Kristin Robrock, PhD

Kristin is studying the biodegradation of Polybrominated Diphenyl Ethers (PBDEs) which are flame retardants that have been used for thirty years in manufactured products such as computers, TVs, furniture and automobiles. Recently, toxicology studies have shown that penta-brominated PBDEs are endocrine disruptors at low concentrations. They have been banned and removed from the market although more highly brominated PBDEs continue to be used. Anaerobic bacteria, however, are capable of removing bromines from highly brominted PBDEs creating the toxic penta-brominated PBDEs in the process. Kristin is studying which species can degrade PBDEs, the degradation pathway and the timescales involved. She hopes that her data will help regulators ban PBDEs entirely.


Christopher.Sales@berkeley.edu
 

Christopher M. Sales, PhD

Christopher's research focuses on developing an understanding of the biological systems involved in the aerobic biodegradation of the emerging water contaminant 1,4-dioxane.  Although many internet blogs focus on 1,4-dioxane as a contaminate in cosmetics and personal care products due to its accidental production during the ethoxylation process in cosmetic manufacturing, 1,4-dioxane has emerged as a groundwater contaminant because of its use as a stabilizer in widely used chlorinated solvents such as trichloroethylene (TCE), perchloroethylene (PCE), and 1,1,1-trichloroethane (1,1,1-TCA).  To further our understanding of the biological mechanisms involved in 1,4-dioxane biodegradation, Christopher et al. are currently working with the DOE Joint Genome Institute (JGI) on sequencing the genome of Pseudonocardia dioxanivorans CB1190. This genomic sequencing data will build the foundation to employ transcriptomic, proteomic, fluxomic, and metabolomic technologies to gain insight into the biomolecular systems in P. dioxanivorans that confer its unique ability to biodegrade and gain metabolic energy and carbon from 1,4-dioxane.


zhangyinghr@yahoo.com
 

Zhang Ying, Visiting Scholar
School of Resources & Environment, Northeast Agricultural University (NEAU), China

Zhang's goal is to identify 16S-rRNA-based phylogenetic and mRNA-based functional biomarkers diagnostic of microbial communities that support the robust growth and activity of chlorinated ethene-degrading organisms. In particular, she will focus on biomarkers indicative of organisms species. Members of this genus can degrade chlorinated ethenes completely to ethene and also degrade a wide range of other chlorinated aromatic and aliphatic pollutants.

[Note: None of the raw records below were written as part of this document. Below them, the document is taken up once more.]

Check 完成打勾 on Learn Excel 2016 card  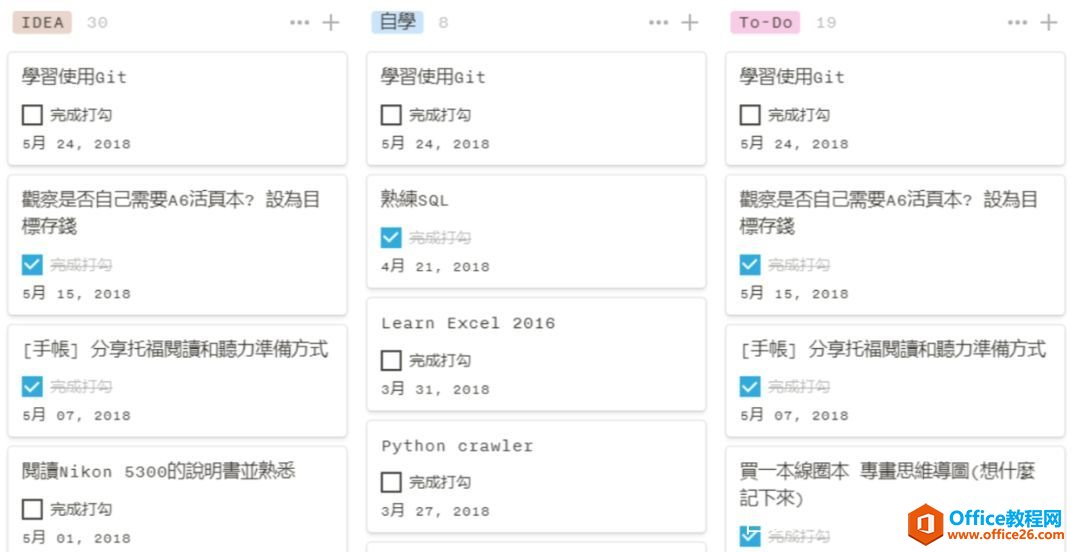coord(391,360)
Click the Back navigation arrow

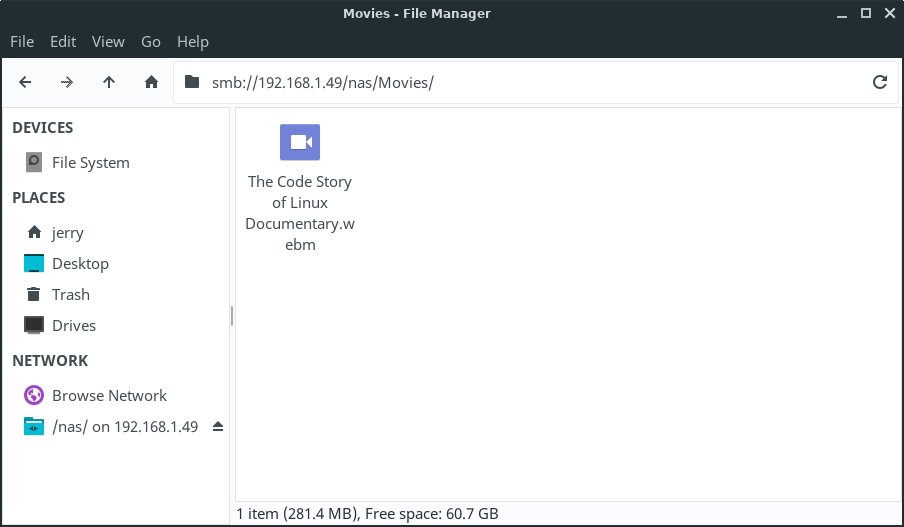[x=25, y=82]
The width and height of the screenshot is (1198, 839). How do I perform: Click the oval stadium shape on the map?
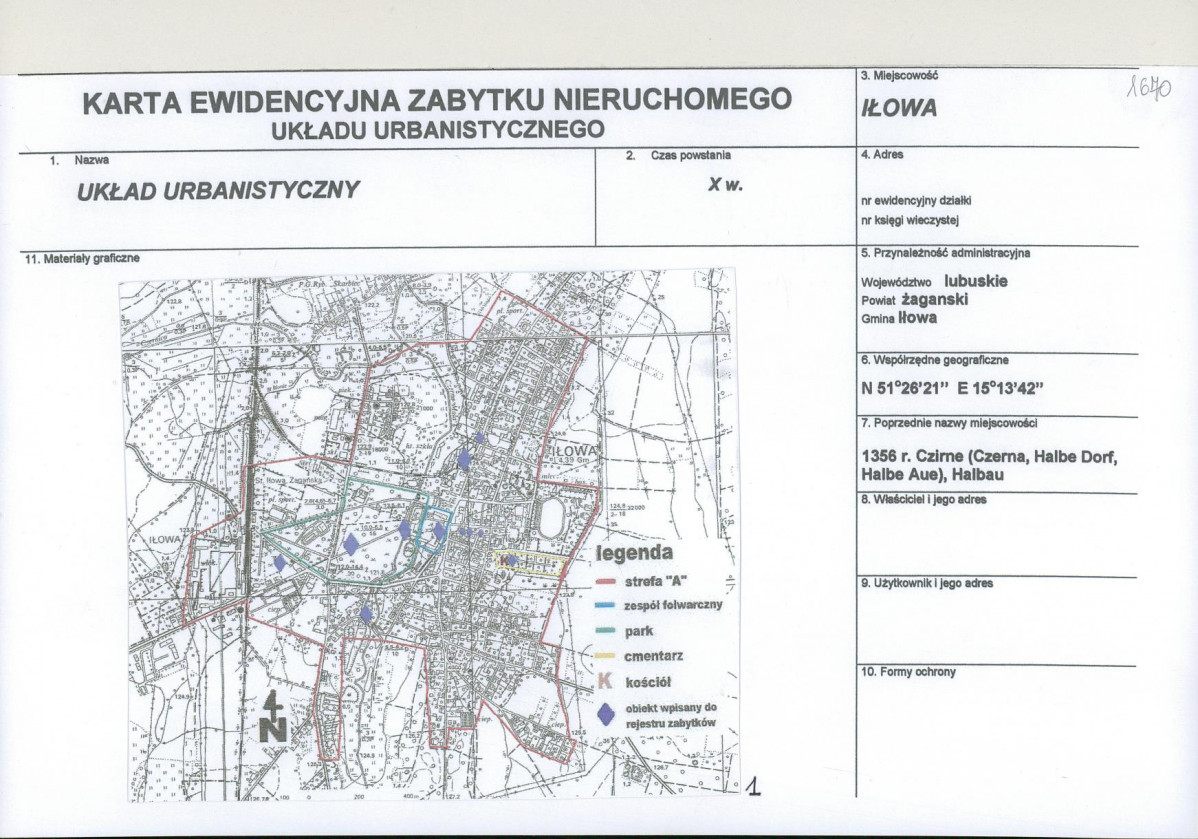tap(551, 520)
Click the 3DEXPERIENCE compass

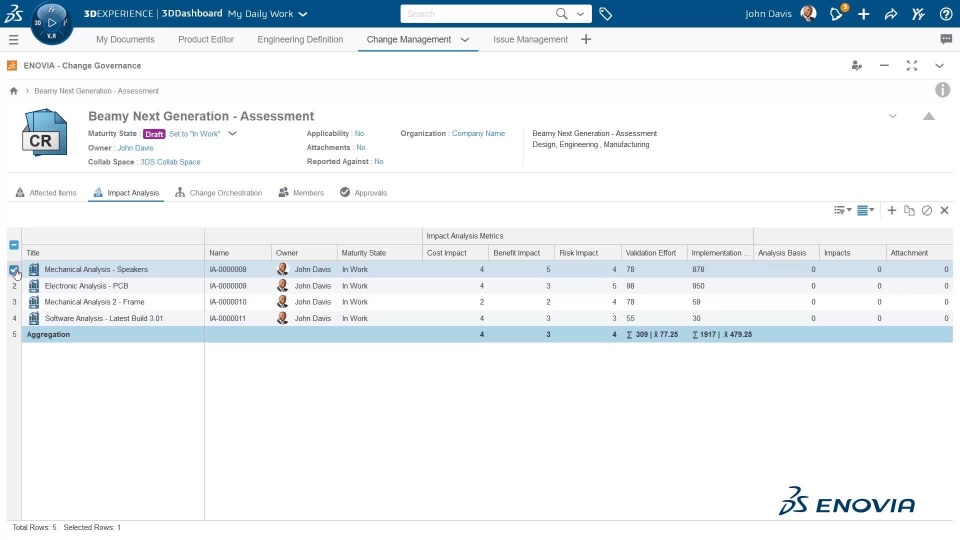51,22
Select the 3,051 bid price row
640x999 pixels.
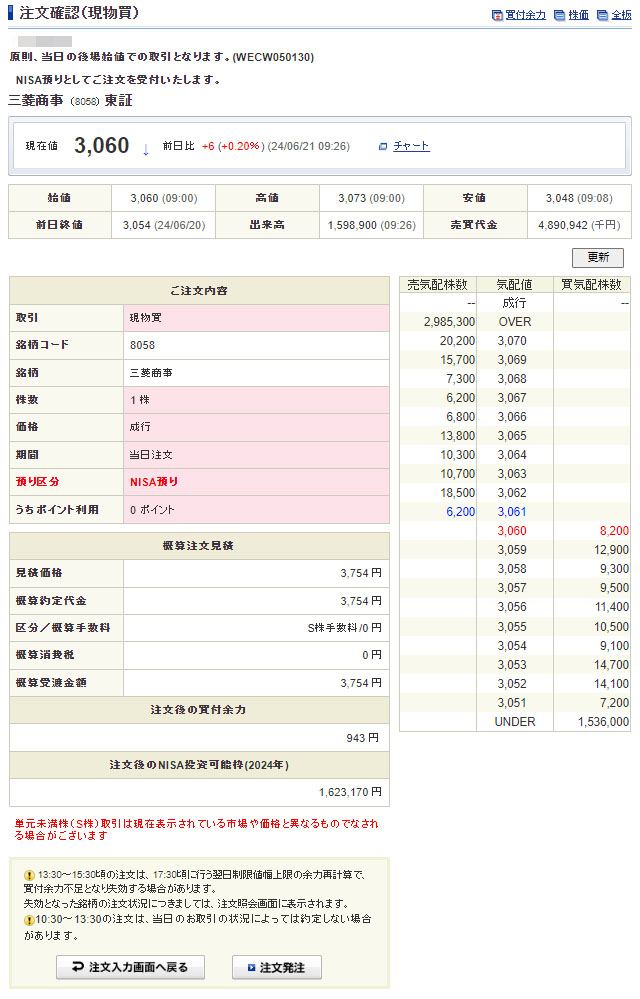coord(514,702)
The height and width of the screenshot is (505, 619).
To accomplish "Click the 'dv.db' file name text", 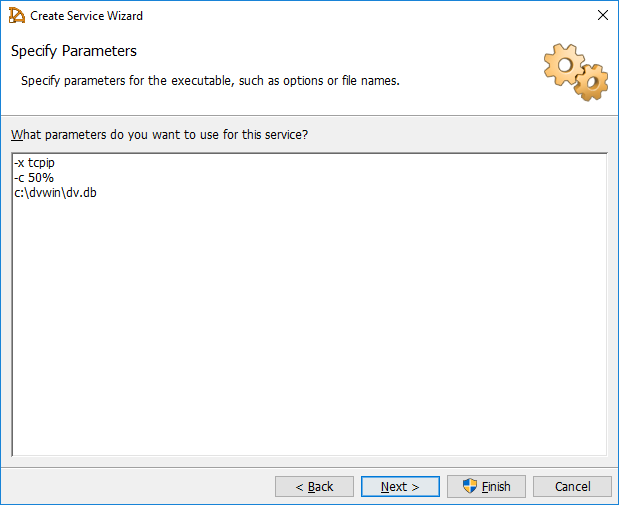I will tap(81, 192).
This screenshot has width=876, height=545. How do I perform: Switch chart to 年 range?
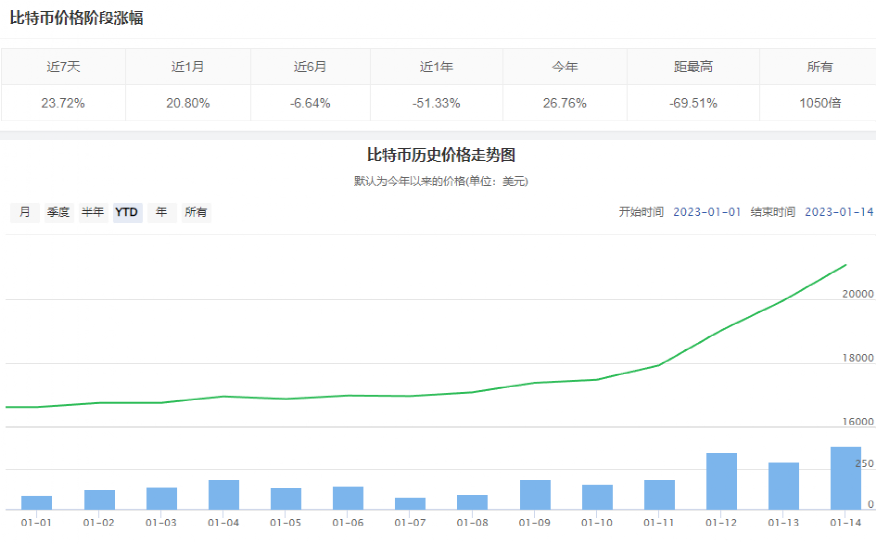pyautogui.click(x=161, y=212)
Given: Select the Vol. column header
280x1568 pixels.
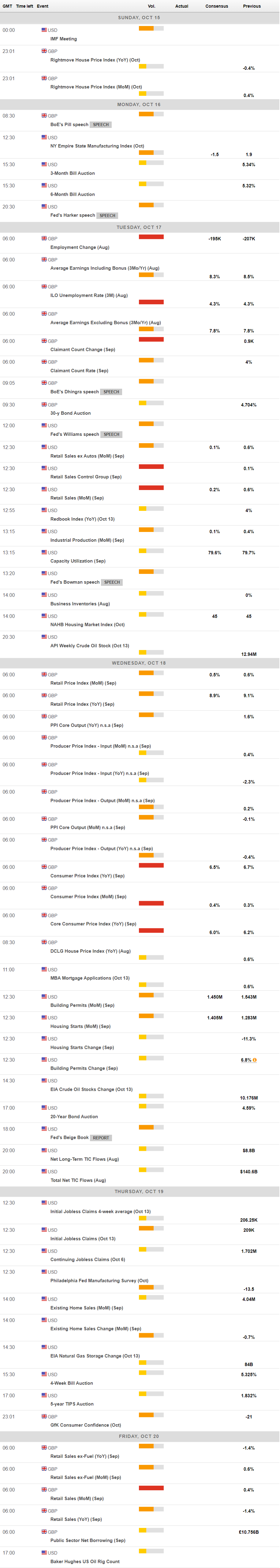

The broadest significance of the proposed work is that it will lead to improved strategies for optimizing in situ bioremediation technologies. The biomarkers developed here could shorten the bioremediation process feedback cycle by replacing traditional diagnostics, such as microcosm responses that are monitored over weeks, with appropriate 16S-rRNA- and gene expression-based diagnostics that can be monitored within hours. Furthermore, the insights gained about important ecological interactions within reductive dechlorinating microbial communities will improve the ability to design, construct, and optimize bioaugmentation and biostimulation systems.



yuyinphoebe@berkeley.edu

Yin Yu, Visiting PhD Student from Tsinghua University

Yin's study focuses on the capabilities of monooxygenase-expressing bacteria to cometabolically degrading carbamazepine (CBZ), one of the most concerned emerging micropollutants in water systems. CBZ is widely used as antiepileptic or anticonvulsant drug. It is metabolized in human liver by monooxygenases, such as cytochrome P-450 enzymes, which suggests that it is possible for bacterial monooxygenases to catalyze CBZ biotrasformation. In this study, monooxygenase-expressing bacteria were induced with individual substrates to express monooxygenase enzymes, which are similar in structures and functions to the one catalyzing carbamazepine degradation reactions in human liver. She will try to evaluate the capabilities of these strains to cometabolize CBZ, measure the degradation kinetics, and analyze the transformation pathways.